Freitag, 4. März 2011 13:03 Uhr
Mieter müssen eine Mieterhöhung nach einer Modernisierung auch dann in Kauf nehmen, wenn der Vermieter die Baumaßnahmen nicht vorher angekündigt hat.
Das entschied der Bundesgerichtshof (BGH) in einem am 2. März 2011 verkündeten Urteil. Das Gesetz sieht zwar eine Pflicht zur Ankündigung von Modernisierungsmaßnahmen vor.

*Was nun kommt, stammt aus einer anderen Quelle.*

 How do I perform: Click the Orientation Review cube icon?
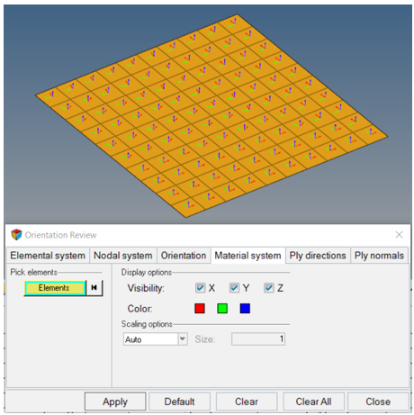pyautogui.click(x=16, y=235)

Diese Pflicht solle es jedoch dem Mieter nur ermöglichen, sich auf Bauarbeiten einzustellen und gegebenenfalls die Wohnung zu kündigen, so der BGH. Es sei hingegen nicht Zweck der Vorschrift, das Recht zur Mieterhöhung einzuschränken.
Die Rechte der Mieter seien mit diesem Urteil stark eingeschränkt worden, kritisiert Ulrich Ropertz vom Deutschen Mieterbund (DBM) in Berlin die Entscheidung. Mieter hätten damit kaum noch die Möglichkeit, sich gegen eine Modernisierungsmaßnahme außerhalb ihrer Wohnung und die damit verbundene Mieterhöhung zu wehren, sagt Ropertz. Wirksam wehren könnten sie sich nur noch gegen Maßnahmen innerhalb ihrer Wohnung. «Selbst wenn die Ankündigung auf dem Tisch liegt, muss ich in diesem Fall die Handwerker nicht reinlassen», erläutert Ropertz. Bei Maßnahmen außerhalb der Wohnung sei das nun nicht mehr möglich.
Im konkreten Fall hatte die 86-jährige Mieterin einer Wohnung im zweiten Stock eines Hauses in Berlin dem geplanten Einbau eines Aufzugs widersprochen. Daraufhin hatte der Vermieter seine Modernisierungsankündigung zurückgezogen, den Fahrstuhl aber dann ohne nochmalige Ankündigung trotzdem einbauen lassen. Anschließend erhöhte er wegen der entstandenen Kosten die Grundmiete für die Wohnung von 338,47 Euro um 120,78 Euro. Der BGH setzte seine frühere Rechtsprechung fort und erklärte die Mieterhöhung für zulässig.